Tag 100

Schülerin Lisa Datum: Sonntag der 22.01.2017
Mittagsposition: 11°01,7’N ; 082°07,3’W
Etmal: 103 sm
Wetter: Lufttemperatur: 28,5°C Wassertemperatur: 29°C Wind: E2
Autorin: Lisa

Bloß nicht erschrecken, es folgen einige Zahlen:

Unsere Reise dauert sechs Monate, das sind 194 Tage, 4576 Stunden oder 274 560 unvergessliche Momente. Gegliedert ist die Reise in fünf Etappen, die längste Zeit auf See, die erste Atlantiküberquerung, hat 23 Tage gedauert. Wir befinden uns gerade mitten in der dritten Etappe, vor einigen Tagen war Halbzeit. Warum erwähne ich das alles? Heute ist ebenfalls ein besonderer Tag, der 100ste. Wenn er auch durch sonst nichts heraussticht und von niemandem an Bord bemerkt oder gar erwähnt wurde, finde ich doch, dass er ein wenig Aufmerksamkeit verdient. Immerhin, wir sind jetzt seit 100 Tagen weg von zu Hause, eine winzige Ewigkeit, die an mir vorbeigerauscht ist, gefüllt mit so vielen Erlebnissen, Begegnungen, Gesprächen, Gefühlen und Erfahrungen, dass sie mir unendlich lang vorkommt.

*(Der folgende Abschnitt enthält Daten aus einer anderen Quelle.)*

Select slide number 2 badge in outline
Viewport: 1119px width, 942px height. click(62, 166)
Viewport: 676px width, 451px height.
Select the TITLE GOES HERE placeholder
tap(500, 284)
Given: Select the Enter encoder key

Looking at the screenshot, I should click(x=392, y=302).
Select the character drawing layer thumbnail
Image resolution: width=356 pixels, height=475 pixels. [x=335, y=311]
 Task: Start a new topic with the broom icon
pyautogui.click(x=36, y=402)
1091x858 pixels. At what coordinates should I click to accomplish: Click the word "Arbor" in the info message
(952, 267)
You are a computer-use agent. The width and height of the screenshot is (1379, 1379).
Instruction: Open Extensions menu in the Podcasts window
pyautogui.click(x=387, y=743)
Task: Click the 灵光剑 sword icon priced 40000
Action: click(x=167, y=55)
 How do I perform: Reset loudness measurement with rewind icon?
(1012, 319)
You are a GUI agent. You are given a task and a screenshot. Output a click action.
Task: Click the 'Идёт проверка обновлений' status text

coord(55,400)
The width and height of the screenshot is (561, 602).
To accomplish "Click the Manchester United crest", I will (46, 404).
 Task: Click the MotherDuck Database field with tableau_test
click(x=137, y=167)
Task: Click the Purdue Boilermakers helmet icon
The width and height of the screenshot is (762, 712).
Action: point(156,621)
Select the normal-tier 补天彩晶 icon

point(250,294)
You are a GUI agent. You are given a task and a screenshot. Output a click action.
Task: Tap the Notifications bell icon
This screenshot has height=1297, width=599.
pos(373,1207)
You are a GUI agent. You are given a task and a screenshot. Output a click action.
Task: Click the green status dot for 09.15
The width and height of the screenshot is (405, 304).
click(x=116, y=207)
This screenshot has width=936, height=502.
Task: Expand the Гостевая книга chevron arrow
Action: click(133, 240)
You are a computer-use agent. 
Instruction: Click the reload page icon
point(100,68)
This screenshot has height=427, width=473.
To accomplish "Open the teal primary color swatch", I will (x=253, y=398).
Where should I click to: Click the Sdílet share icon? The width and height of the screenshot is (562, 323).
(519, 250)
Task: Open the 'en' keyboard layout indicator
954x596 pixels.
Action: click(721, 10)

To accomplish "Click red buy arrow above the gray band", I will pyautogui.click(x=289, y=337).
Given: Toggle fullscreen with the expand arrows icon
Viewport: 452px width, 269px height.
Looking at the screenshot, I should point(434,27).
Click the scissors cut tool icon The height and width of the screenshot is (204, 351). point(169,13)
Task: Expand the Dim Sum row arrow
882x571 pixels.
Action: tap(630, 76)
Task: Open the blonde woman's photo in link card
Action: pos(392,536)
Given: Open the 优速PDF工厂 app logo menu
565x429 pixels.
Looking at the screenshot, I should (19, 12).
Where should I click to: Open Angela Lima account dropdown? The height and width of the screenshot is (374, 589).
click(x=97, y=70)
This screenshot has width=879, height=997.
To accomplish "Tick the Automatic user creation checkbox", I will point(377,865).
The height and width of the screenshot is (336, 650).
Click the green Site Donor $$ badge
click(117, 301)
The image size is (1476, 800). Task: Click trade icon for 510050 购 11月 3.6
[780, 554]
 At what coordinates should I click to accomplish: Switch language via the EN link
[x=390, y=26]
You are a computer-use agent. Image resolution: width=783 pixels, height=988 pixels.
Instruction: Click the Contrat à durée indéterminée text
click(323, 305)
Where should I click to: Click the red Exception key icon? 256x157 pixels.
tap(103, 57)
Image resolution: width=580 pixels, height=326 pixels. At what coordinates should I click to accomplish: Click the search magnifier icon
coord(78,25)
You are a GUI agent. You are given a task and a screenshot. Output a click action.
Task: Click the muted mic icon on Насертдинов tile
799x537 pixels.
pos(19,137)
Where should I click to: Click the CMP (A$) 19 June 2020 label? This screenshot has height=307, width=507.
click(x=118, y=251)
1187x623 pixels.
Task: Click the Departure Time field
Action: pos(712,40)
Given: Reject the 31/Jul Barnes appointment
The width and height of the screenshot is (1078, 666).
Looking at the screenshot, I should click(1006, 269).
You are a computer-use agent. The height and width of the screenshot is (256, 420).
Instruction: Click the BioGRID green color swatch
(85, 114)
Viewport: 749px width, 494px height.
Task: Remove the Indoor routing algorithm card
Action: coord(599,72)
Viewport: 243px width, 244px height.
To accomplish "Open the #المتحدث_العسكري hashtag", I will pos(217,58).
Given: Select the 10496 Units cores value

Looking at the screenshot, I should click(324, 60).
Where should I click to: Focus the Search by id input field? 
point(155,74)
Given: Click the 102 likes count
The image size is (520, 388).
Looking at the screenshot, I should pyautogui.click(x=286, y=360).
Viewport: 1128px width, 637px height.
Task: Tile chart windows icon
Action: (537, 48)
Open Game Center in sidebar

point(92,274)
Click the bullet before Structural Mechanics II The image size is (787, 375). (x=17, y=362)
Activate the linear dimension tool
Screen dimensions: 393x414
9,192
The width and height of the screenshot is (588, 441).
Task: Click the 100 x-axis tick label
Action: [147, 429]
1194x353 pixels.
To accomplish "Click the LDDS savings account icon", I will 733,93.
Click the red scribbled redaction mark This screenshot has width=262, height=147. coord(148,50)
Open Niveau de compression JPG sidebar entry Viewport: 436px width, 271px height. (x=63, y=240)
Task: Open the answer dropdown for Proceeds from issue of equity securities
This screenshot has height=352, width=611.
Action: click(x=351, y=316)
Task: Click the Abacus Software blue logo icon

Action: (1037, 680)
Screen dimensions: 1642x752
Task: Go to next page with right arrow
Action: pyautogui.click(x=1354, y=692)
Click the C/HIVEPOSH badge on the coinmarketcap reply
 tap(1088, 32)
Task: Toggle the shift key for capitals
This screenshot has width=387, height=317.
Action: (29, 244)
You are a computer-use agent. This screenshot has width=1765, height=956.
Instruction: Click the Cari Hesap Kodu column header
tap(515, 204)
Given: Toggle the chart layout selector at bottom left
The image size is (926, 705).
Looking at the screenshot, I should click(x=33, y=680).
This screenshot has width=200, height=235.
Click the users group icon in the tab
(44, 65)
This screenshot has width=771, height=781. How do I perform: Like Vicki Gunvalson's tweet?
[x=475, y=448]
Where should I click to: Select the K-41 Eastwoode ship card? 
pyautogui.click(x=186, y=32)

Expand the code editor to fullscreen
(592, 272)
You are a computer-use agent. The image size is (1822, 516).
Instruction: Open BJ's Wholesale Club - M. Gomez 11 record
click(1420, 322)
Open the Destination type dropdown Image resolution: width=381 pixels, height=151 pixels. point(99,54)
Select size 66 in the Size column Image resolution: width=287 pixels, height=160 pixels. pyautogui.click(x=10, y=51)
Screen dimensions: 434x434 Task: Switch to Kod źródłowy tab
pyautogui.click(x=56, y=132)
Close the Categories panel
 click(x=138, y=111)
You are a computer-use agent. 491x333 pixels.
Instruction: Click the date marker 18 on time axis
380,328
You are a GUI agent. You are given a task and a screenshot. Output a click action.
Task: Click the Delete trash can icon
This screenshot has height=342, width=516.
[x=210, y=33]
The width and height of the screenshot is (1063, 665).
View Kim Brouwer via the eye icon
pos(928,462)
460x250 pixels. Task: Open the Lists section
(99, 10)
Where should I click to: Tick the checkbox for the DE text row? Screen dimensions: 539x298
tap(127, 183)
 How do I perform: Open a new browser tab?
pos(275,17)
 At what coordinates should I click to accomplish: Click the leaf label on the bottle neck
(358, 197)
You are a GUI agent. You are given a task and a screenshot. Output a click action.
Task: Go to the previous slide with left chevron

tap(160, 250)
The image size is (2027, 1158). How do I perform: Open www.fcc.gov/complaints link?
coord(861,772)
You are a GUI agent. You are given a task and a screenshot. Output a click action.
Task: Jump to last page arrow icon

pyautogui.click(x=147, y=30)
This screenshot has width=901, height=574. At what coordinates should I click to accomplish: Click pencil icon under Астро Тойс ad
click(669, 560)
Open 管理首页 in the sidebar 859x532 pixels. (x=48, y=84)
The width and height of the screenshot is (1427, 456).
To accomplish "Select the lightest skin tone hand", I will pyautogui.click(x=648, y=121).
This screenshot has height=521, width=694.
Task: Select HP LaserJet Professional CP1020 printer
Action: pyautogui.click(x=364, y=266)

Hier an Bord bekommt man sowieso immer Schwindelanfälle, wenn man über Zahlen nachdenkt. Die Thor ist 50 Meter lang, der Atlantik etwa 3500 Seemeilen breit und 6000 Meter tief. Sechs Mal mussten wir schon unsere Uhren umstellen. In der Höhe pendelten wir zwischen 0 und 3718 Metern über dem Meeresspiegel.

Ich könnte noch unzählige solcher Beispiele anführen, doch das Ergebnis ist klar, die Entfernungen sind gewaltig, die Zahlen beinahe erschreckend. Aber kommen wir zurück zum 100sten Tag.
Ein kleiner, nichtssagender, ganz alltäglicher Tag auf der Thor, und er sagt doch schon etwas aus, oder? Nach 100 Tagen ist sie unser Zuhause geworden, der Rückzugort, das Beständige auf unserer Reise voller neuer Erfahrungen und Orten. Nach jedem Landaufenthalt voller Eindrücke kommt man zurück und kann seine Gedanken sortieren. In jedem neuen Hafen sieht man die drei beruhigenden Masten immer hinter sich. Längst meinen wir KuSis, wenn wir „Zuhause“ sagen, die Thor.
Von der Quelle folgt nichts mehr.